### YOUR GOAL
Output the lines of the records below exactly, beginning at their first line and ending at the line with "Click the Brown accent slider handle"; include no pictures.
********
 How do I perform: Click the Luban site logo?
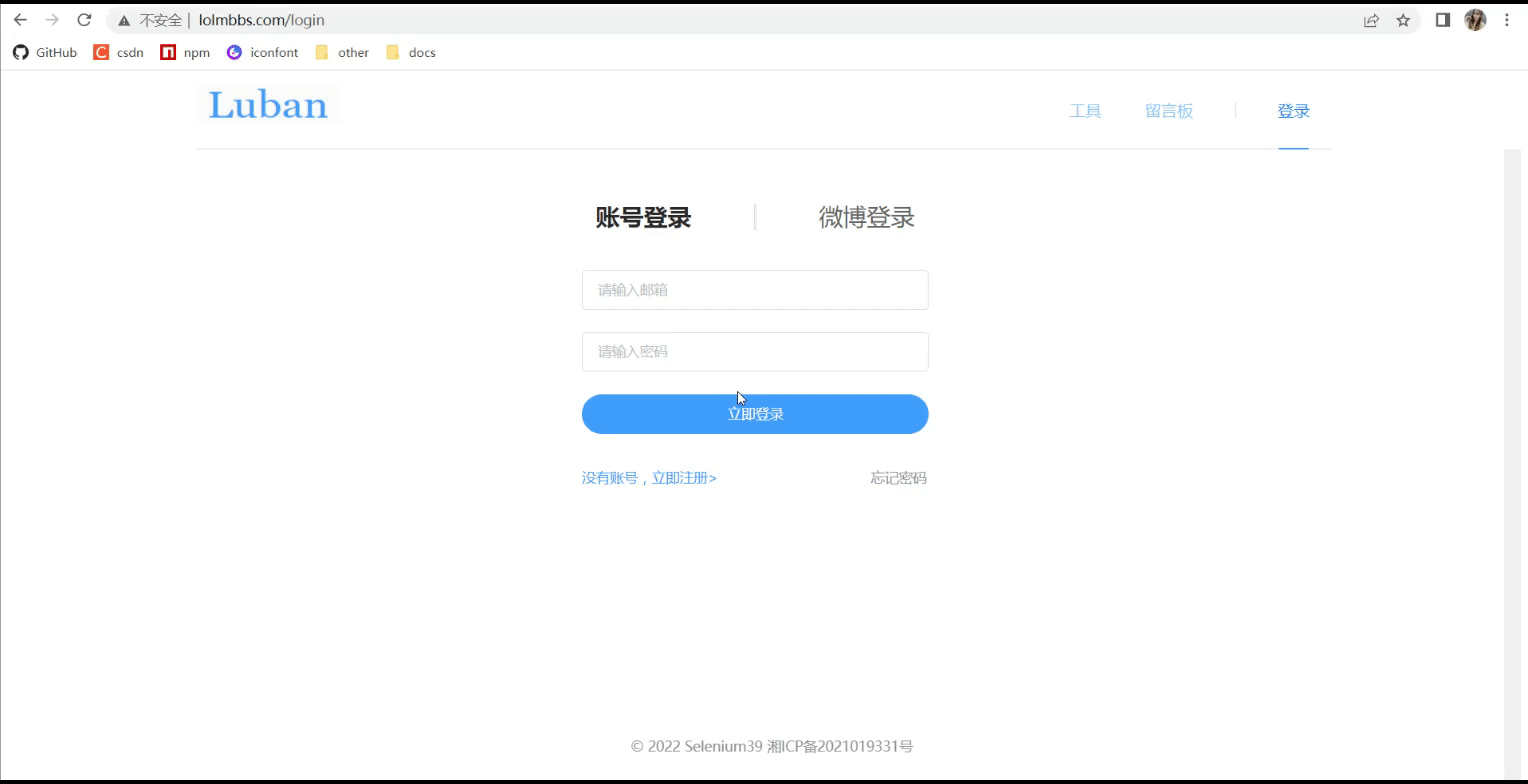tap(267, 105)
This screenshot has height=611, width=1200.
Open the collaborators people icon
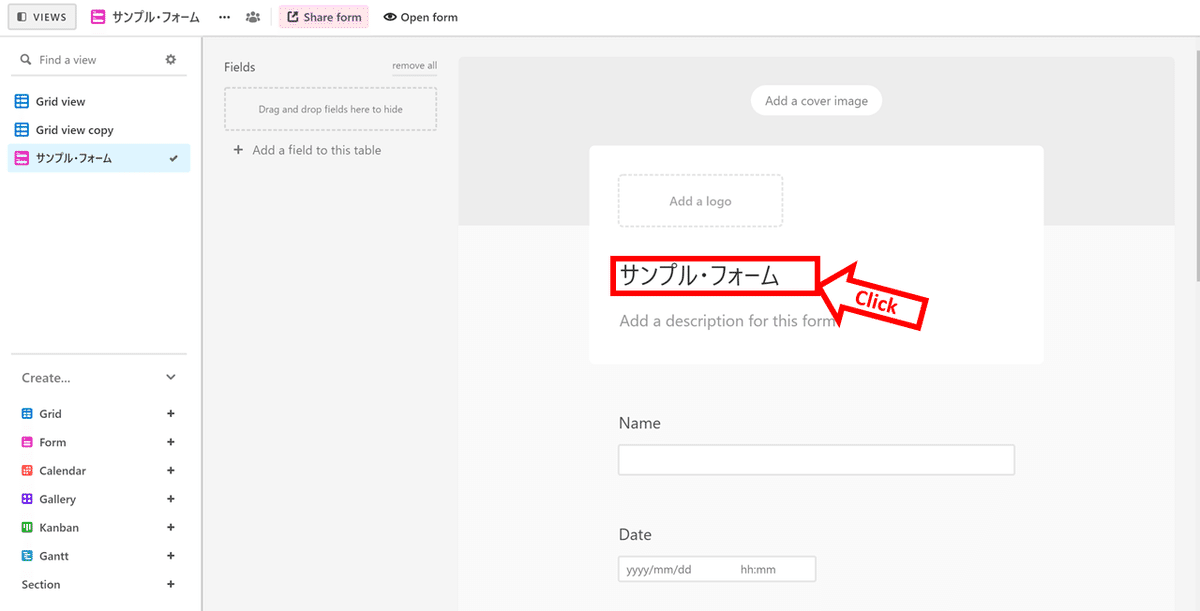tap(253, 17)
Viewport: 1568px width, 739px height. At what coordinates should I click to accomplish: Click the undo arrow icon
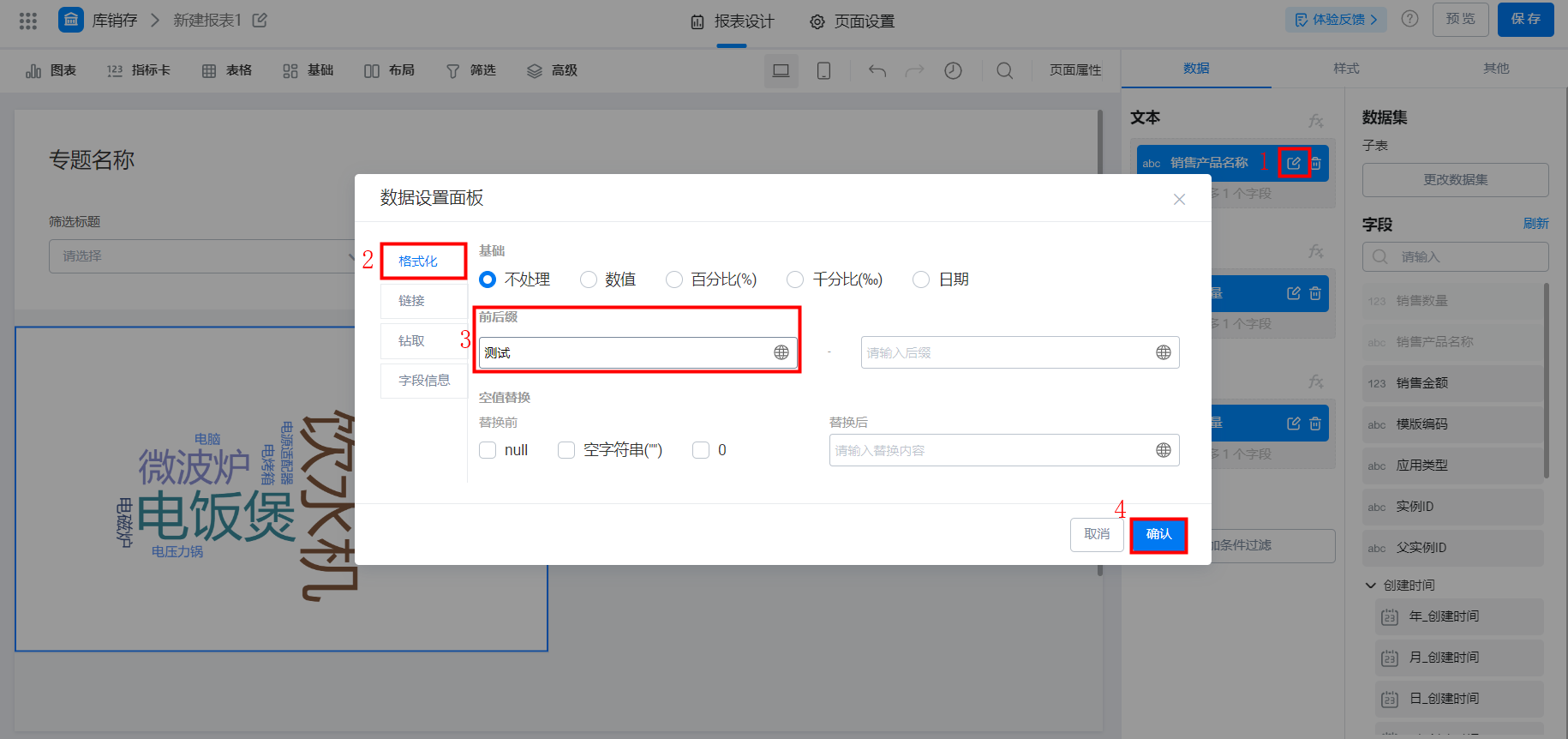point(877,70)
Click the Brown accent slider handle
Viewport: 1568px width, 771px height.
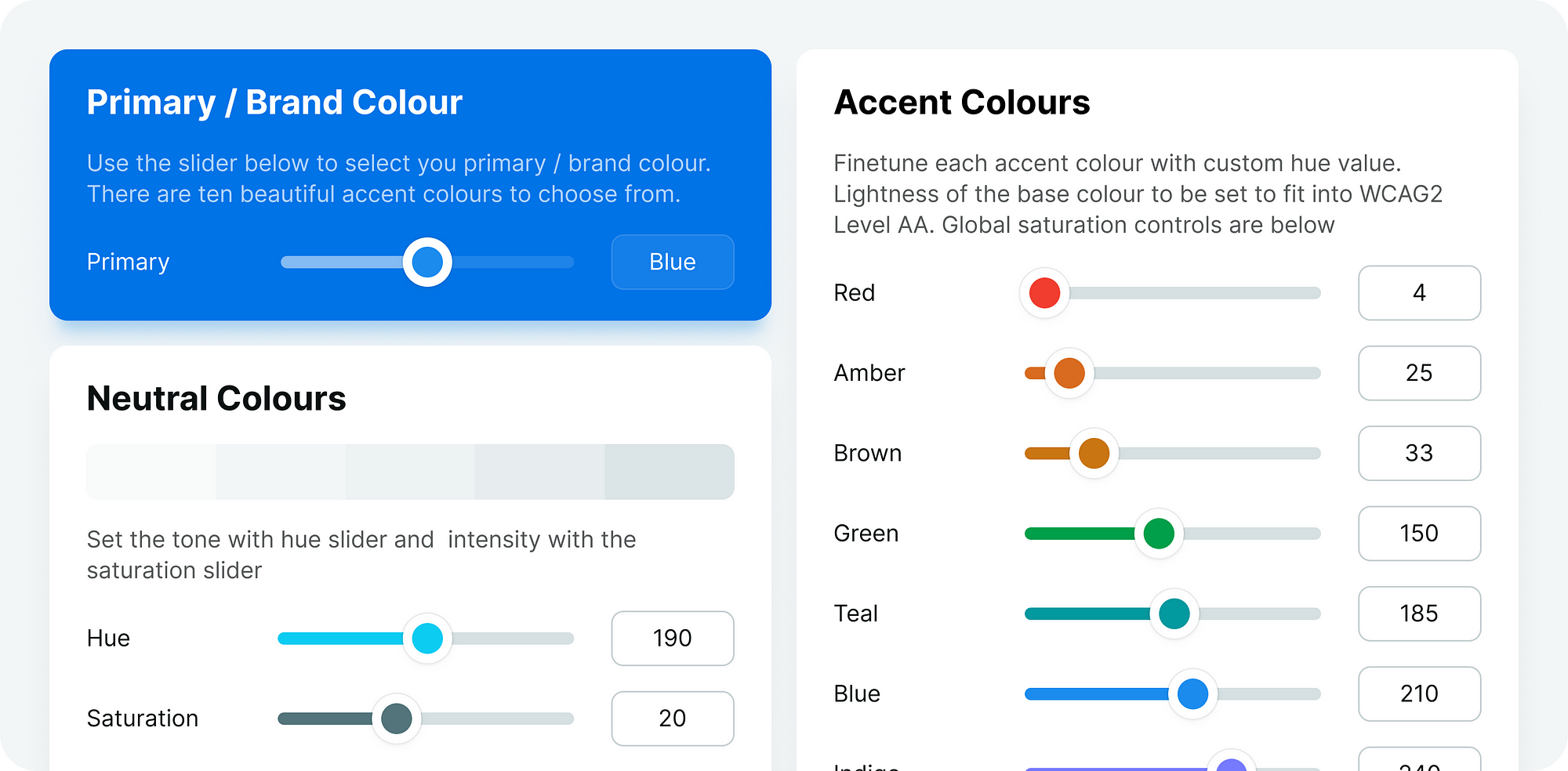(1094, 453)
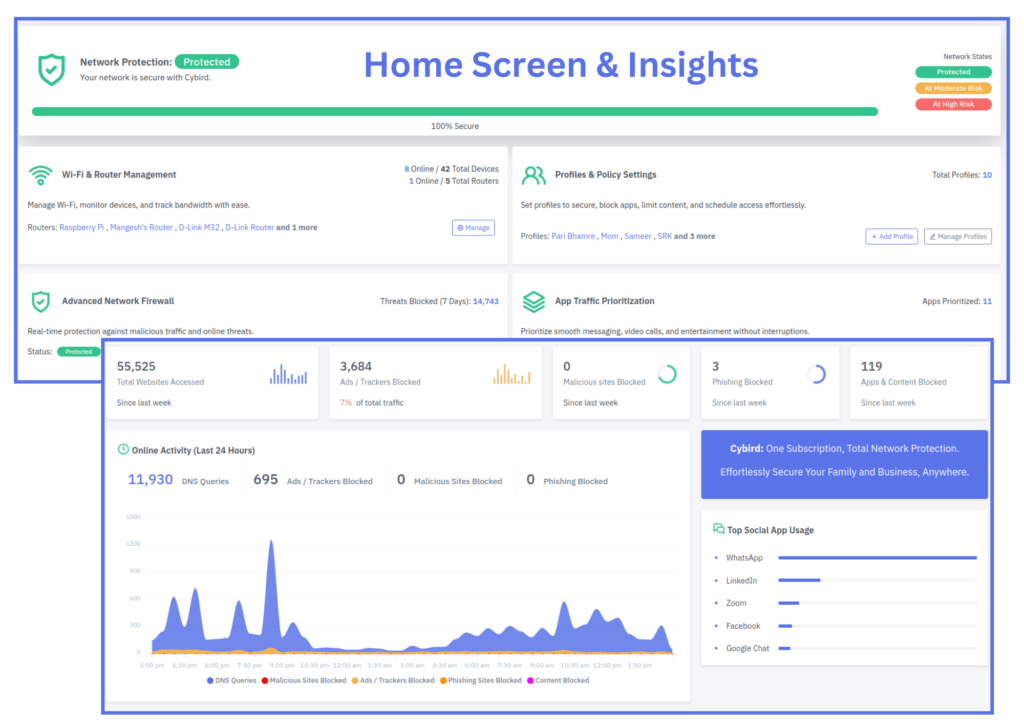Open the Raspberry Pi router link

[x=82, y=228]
********
### YOUR SOLUTION
 How do I perform: Click the Luban site logo?
tap(267, 105)
This screenshot has height=611, width=1200.
Open the collaborators people icon
tap(253, 17)
Viewport: 1568px width, 739px height. At what coordinates should I click to accomplish: Click the undo arrow icon
point(877,70)
Click the Brown accent slider handle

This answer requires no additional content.